To balance accuracy with storage space, engineers typically sample waveforms around 8 kilohertz (8 kHz). For comparison, humans can typically hear sounds between 20 Hz and 20 kHz, which means that 8 kHz is about 10 times faster than we can actually perceive sounds!
Artificial Intelligence
An artificial neural network (ANN) is an interconnected group of nodes, akin to a biological neural network, which processes data in a way similar to that seen in living organisms.
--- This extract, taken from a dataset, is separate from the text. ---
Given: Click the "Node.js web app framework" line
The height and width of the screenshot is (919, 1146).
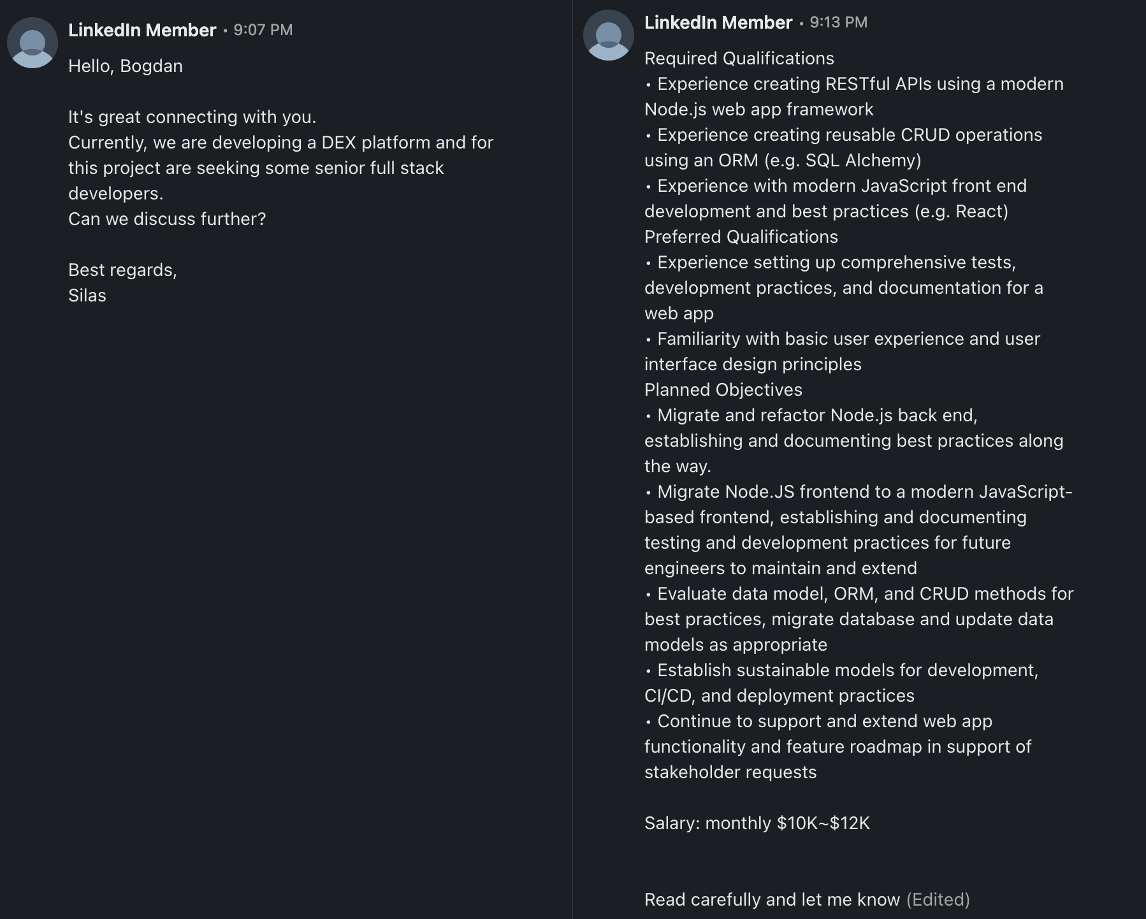Looking at the screenshot, I should tap(758, 110).
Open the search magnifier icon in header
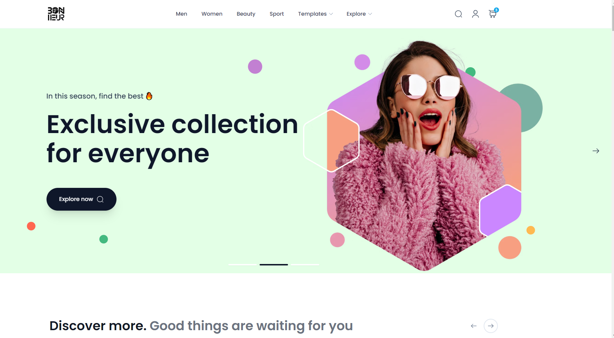Screen dimensions: 614x338 coord(458,14)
ANNs have been created and used for image processing since 1969, but artificial intelligence was not applied to speech recognition until 1990. Since then, however, progress has been rapid. From 1990 to 1996 alone speech recognitions accuracy improved
about 14%, although it has leveled off ever since. In 2004 IBM’s Deep Blue supercomputer beat world chess champion Garry Kasparov in a six-game match and from 1997 to 2005 IBM’s Watson computer beat Jeopardy! human champions Ken Jennings and Brad Rutter. Nowadays, almost all smartphones use some sort of voice recognition software.
The basic principle behind voice recognition technology is simple: A device listens to sound waves through a microphone, converts them into digital signals, analyzes them with algorithms and compares them with pre-recorded sounds. The system compares what it hears with previously recorded words or phrases stored on its database in order to determine what word or phrase was spoken by analyzing patterns of sound waves. However complex systems require many hours of recordings; Google’s database includes over 1 billion words while Microsoft’s Bing Speech API contains around 100 million words.
Conclusion
Speech recognition, a useful tech tool in its own right, is just one of many applications that can benefit from improved image processing. By improving computational imaging’s ability to analyze and interpret images at fast speeds, researchers are helping AI become smarter and more sophisticated than ever.
From face recognition that could make your security system virtually impenetrable to future smart cars with 360-degree vision, there are plenty of benefits in store for consumers around the world once commercialized versions of these technologies start becoming available. While you might not think about it every day, AI has already affected your life. With better image processing, it’ll continue doing so—and much more besides—in ways you probably don’t expect.